La tan esperada salida del sábado en la noche, ha tenido a los Álvarez de Arauca bastante agitados durante todo el día. Cada uno por su lado han ido haciendo una ruta de los lugares que van a visitar en la parranda, pero David y Daniel terminan recortando las visitas a tres salas de fiesta, después del restaurante para los hombres.
Las mujeres, por su parte, ya acordaron recorrer todas las salas de El Rodadero que les dé tiempo de visitar. Don Ramiro y doña Eugenia aceptaron algunos compromisos pendientes, y van a comer fuera. Así pues, al cuidado de la casa quedaron el abuelo Sebastián, la Nana y el personal de servicio.
Finalmente, contra pronóstico, la fiesta fue menos movida de lo que todos esperaban. Divertida, en todo caso, porque los chicos siempre la pasan rico con los mayores; poniendo atención a sus lances con excesivo entusiasmo; haciendo preguntas, a veces, demasiado atrevidas. Javier no se separa de sus tíos y los presenta a cuanta mujer hermosa se cruzan en el camino. Pero Diego no se encuentra con ganas de entablar nuevas relaciones; prefiere sentarse en la barra y conversar con sus hermanos. Aunque no por eso pierden la oportunidad de admirar un cuerpo bello o una cara bonita.
–Yo no dejo de preguntarme –Daniel habla sin mirarlos, concentrado en la mujer que no le quita el ojo desde el otro lado de la barra–, y no hallo respuesta.
–¿Qué cosa, mijo? –se interesa Diego.
–¿Que tendrá el aire de Colombia que las hace taaan divinas?
–Pues sí, tienes razón –asiente David riendo, mientras observa a la joven que, si no le fallan las cuentas, es la tercera vez que desfila ante ellos–. Mujeres bellas sí tenemos acá. Y hombres con el juicio dañado por ellas, también. Como prueba ahí están ustedes dos.
–¡Qué va, David! –Diego deja su vaso sobre la barra con desgano–. Mujeres divinas sí, pero el juicio se nos daña sin ayuda de ellas.
–¿Y a ti qué te está pasando, viejo? –averigua el mediano palmeándole el hombro–. Ni siquiera estás tomando.
–Pues será eso, que me estoy haciendo viejo.
–Pero de repente será, porque hace apenas unos meses no había quien te echara un pulso con el trago.
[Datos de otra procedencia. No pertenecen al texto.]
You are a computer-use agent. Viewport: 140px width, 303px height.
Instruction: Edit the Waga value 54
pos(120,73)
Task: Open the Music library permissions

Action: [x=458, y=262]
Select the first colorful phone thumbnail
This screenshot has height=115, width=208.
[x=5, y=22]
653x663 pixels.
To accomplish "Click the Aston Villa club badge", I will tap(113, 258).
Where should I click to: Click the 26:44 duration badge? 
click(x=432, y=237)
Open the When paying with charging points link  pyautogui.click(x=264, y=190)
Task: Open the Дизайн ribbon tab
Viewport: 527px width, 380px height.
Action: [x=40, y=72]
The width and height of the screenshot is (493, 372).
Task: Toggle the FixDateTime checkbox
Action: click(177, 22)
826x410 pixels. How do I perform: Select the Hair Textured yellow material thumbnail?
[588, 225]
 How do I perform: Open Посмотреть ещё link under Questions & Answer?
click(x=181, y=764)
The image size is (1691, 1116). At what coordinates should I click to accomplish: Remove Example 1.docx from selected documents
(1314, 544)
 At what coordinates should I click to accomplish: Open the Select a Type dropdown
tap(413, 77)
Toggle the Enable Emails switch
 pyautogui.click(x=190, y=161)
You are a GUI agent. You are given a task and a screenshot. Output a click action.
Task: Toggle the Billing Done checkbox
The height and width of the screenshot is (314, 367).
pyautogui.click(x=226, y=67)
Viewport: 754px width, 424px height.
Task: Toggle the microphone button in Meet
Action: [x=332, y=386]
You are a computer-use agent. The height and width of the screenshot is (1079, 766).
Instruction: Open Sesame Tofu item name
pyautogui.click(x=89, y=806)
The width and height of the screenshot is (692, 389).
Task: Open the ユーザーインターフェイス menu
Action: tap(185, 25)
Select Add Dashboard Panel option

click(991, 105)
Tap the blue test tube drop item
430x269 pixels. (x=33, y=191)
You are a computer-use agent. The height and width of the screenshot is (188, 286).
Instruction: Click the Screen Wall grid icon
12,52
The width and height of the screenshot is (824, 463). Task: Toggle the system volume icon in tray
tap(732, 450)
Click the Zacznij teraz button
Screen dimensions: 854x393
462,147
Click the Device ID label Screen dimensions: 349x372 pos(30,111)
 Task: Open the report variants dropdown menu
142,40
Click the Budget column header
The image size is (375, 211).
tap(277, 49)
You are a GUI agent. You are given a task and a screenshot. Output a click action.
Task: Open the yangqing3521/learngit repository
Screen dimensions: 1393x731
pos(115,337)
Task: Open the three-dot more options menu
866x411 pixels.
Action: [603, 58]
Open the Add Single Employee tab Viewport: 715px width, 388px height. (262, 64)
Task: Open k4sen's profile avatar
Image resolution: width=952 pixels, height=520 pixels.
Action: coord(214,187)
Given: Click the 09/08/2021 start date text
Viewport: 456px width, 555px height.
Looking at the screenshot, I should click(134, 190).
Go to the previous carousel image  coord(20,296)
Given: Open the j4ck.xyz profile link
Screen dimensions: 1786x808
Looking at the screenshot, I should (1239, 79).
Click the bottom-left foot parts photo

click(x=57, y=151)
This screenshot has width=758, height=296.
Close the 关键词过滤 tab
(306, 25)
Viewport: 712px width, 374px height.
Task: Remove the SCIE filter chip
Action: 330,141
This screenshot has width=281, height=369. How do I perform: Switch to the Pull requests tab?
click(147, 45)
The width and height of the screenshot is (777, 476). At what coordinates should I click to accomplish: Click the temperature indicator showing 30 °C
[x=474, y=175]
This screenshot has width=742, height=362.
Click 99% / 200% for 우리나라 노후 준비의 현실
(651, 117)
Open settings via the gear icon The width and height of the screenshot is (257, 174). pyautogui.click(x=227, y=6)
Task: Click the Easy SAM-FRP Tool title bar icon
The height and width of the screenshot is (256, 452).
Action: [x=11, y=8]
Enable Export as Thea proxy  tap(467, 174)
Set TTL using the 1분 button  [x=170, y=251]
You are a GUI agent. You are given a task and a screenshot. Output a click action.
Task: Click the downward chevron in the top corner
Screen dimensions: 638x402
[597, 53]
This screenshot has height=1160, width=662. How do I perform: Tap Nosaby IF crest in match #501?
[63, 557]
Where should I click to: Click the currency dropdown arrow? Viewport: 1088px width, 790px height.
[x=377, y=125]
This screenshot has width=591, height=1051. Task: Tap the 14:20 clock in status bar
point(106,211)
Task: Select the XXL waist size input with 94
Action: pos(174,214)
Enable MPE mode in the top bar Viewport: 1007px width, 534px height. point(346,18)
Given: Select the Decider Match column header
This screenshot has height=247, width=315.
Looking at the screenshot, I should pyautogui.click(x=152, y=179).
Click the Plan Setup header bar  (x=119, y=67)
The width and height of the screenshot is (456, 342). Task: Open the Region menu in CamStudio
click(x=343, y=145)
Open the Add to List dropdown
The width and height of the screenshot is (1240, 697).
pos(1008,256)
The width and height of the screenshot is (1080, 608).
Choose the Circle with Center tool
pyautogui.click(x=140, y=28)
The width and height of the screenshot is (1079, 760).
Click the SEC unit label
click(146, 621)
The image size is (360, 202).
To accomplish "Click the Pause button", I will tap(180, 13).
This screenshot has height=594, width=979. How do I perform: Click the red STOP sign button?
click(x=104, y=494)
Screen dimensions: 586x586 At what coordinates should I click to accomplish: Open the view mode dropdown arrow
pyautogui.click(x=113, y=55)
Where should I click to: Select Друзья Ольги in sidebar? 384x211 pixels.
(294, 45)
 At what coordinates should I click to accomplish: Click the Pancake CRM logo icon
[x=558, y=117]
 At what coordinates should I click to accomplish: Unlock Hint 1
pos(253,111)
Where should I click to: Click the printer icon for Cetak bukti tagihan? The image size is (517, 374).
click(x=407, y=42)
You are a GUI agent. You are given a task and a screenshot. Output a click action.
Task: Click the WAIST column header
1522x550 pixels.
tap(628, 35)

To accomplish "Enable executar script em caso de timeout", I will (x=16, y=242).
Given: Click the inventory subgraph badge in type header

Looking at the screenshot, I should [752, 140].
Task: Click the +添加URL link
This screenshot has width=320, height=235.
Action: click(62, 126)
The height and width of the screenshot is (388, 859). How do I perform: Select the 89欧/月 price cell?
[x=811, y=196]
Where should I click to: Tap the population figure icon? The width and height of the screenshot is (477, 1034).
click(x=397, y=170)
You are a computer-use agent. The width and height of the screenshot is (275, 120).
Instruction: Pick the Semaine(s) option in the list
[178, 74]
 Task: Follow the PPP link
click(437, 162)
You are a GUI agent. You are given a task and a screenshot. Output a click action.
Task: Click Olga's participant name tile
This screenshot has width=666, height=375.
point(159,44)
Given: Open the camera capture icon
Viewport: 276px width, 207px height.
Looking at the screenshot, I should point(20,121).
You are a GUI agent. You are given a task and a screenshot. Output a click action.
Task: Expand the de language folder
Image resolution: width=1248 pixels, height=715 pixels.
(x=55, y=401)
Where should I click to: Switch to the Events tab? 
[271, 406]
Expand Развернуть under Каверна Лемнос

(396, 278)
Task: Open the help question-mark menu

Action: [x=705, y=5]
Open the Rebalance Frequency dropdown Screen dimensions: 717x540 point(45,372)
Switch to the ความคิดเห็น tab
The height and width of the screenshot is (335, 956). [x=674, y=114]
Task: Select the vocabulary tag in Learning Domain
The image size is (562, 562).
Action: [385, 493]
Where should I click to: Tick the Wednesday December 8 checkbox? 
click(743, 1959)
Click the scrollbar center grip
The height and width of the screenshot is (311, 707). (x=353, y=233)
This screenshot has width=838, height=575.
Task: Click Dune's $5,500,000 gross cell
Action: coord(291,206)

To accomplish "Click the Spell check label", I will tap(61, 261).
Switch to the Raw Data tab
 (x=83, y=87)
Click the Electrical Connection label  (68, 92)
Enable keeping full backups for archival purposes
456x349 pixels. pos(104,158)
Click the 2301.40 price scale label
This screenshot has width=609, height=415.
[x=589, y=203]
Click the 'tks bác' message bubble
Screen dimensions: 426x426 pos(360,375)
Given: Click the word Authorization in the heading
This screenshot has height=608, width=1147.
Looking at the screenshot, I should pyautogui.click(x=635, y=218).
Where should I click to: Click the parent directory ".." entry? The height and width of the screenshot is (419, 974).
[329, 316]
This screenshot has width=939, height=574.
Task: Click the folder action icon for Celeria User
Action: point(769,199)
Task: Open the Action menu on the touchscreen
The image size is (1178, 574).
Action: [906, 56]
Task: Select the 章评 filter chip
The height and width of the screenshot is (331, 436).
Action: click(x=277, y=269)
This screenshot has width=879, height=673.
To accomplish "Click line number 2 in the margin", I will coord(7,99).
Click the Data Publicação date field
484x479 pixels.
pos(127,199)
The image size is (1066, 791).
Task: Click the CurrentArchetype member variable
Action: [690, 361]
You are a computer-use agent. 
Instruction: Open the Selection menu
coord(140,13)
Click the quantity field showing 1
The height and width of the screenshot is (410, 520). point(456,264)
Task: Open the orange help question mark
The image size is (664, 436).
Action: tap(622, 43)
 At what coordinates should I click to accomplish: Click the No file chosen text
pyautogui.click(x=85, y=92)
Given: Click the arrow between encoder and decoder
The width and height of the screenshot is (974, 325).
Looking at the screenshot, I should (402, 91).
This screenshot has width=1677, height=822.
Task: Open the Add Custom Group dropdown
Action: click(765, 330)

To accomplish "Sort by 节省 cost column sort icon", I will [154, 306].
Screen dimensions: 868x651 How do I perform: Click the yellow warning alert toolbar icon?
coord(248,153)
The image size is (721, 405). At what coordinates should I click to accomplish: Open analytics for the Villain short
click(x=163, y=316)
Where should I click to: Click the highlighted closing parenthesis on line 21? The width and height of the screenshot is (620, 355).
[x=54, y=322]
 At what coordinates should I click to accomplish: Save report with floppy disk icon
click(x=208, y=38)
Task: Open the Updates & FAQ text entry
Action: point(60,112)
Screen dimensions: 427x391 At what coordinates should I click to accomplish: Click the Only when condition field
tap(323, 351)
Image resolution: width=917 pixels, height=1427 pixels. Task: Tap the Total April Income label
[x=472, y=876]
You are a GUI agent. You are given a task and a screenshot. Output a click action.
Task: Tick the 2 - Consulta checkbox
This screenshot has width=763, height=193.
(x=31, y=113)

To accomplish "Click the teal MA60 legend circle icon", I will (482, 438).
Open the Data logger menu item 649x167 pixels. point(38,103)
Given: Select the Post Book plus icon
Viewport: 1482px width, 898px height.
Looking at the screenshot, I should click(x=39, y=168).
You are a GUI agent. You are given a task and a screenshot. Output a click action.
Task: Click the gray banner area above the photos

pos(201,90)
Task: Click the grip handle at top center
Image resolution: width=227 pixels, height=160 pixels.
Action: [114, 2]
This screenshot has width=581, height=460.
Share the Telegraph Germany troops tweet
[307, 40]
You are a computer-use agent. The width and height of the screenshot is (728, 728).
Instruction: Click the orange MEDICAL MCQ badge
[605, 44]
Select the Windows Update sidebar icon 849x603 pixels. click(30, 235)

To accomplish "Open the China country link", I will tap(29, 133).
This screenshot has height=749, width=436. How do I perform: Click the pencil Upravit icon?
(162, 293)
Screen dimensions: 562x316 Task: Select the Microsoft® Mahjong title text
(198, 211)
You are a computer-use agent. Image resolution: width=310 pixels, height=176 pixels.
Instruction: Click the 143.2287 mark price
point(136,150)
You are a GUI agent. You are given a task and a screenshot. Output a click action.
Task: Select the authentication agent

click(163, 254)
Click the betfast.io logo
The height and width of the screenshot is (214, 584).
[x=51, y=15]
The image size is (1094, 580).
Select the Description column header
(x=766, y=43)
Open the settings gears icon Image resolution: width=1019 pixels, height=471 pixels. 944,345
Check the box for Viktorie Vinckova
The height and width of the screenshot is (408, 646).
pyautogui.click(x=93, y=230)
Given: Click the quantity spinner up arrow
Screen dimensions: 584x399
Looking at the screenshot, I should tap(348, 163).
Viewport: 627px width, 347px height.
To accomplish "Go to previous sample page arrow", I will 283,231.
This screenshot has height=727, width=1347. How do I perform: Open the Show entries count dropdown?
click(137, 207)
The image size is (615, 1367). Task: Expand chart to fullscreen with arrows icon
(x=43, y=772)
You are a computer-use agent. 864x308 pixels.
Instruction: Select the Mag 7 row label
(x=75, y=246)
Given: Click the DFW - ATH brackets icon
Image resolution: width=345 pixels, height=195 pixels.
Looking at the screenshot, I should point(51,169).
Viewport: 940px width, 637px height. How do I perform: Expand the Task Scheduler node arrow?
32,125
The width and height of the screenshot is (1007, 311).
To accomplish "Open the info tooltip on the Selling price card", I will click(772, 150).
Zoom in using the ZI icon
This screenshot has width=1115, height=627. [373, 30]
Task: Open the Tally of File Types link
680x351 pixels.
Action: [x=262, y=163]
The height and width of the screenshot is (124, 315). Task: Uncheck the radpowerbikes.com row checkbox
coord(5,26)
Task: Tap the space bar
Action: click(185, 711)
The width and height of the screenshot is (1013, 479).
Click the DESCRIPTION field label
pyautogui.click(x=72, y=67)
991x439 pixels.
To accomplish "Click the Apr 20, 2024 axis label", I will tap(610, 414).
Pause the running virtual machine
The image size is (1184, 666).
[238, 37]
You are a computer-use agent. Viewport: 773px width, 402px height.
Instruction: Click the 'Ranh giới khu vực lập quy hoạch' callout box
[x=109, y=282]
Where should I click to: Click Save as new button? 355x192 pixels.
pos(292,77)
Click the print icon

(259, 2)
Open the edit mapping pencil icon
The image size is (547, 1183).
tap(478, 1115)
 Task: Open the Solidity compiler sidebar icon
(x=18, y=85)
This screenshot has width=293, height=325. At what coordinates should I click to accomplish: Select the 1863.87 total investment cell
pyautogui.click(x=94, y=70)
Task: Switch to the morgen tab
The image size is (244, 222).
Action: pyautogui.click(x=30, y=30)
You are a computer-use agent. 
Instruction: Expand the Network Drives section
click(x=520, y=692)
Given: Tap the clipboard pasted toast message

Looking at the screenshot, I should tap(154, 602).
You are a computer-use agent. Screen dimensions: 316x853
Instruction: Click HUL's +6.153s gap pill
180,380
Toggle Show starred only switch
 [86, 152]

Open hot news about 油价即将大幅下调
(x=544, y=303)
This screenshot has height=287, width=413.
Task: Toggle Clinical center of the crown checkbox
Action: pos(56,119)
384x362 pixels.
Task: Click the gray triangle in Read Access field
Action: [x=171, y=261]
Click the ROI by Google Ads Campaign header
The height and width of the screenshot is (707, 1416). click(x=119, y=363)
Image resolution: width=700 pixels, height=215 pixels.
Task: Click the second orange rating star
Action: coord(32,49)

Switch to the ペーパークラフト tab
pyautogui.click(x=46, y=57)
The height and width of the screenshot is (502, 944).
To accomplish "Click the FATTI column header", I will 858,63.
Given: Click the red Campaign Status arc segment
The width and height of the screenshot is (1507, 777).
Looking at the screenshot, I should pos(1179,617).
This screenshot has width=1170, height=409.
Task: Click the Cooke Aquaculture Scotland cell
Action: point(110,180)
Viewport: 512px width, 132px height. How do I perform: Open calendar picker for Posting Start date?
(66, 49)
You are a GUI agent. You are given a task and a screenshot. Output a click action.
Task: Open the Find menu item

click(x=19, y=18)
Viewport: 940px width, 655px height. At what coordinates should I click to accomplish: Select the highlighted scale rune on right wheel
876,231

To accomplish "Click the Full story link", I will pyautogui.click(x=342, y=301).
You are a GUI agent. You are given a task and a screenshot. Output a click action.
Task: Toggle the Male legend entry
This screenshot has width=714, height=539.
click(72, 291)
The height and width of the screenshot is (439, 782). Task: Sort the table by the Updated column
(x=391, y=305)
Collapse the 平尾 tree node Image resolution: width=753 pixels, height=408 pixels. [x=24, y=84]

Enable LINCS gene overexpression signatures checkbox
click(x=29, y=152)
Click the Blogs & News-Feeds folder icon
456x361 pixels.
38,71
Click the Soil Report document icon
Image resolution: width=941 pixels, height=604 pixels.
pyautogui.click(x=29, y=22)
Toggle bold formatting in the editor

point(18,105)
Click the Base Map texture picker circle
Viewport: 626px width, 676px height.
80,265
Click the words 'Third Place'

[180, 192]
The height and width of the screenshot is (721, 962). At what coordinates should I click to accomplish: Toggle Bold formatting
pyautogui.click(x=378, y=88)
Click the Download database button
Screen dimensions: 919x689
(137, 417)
–Entonces fue Marina –se queja, con una media sonrisa que no llega a ser triste, pero tampoco es alegre como debiera–, que me sacó de mi mundo y me vine abajo.
–Ya encontró culpable, pues – considera Daniel–, Pero no la culpes a ella cuando eres tú. ¿O es que te arrepentiste de haber tomado este nuevo rumbo?
–Para nada –replica él al momento–. Estoy en el lugar que quiero estar y con quien deseo permanecer hasta el final de mi vida.
–¡Ay, carajo! ¡Tan profundo que sonó eso, pelado! –se burla David que, conociendo a su hermano, sabe que lo dijo desde el fondo del alma–. ¡Ve, como se apendejo!
–Ajá, hermano. Estoy hecho un pendejo, es cierto. ¿Pero a ver qué le hago, si eso es lo que siento? Yo no podría vivir sin Marina.
–Si es así como dices, permíteme señalar que estás haciendo las cosas muy mal con ella.
–Fíjate que no sé. Valentina me tiene confundido –reconoce al fin.
–Eso no lo tienes que jurar. Nosotros te creemos.
–No sé qué carajos le está pasando.
–Esa pelada es un complique. Y también a nosotros nos tuvo confundidos durante bastante tiempo. Pero ya fue.
–¿Y qué me estás queriendo decir?
–¡Lo que es obvio, hombre! –continúa David, viendo que, esta vez, es su hermano mayor quien necesita su consejo, como antes los recibió de él–. Todos sabemos que lo que busca no es otra cosa que separarte de Marina. Pues fíjate que, si es eso lo que tú quieres que suceda, estás en el camino correcto. ¡Bien puedas! Sigue el rumbo que ella te marque.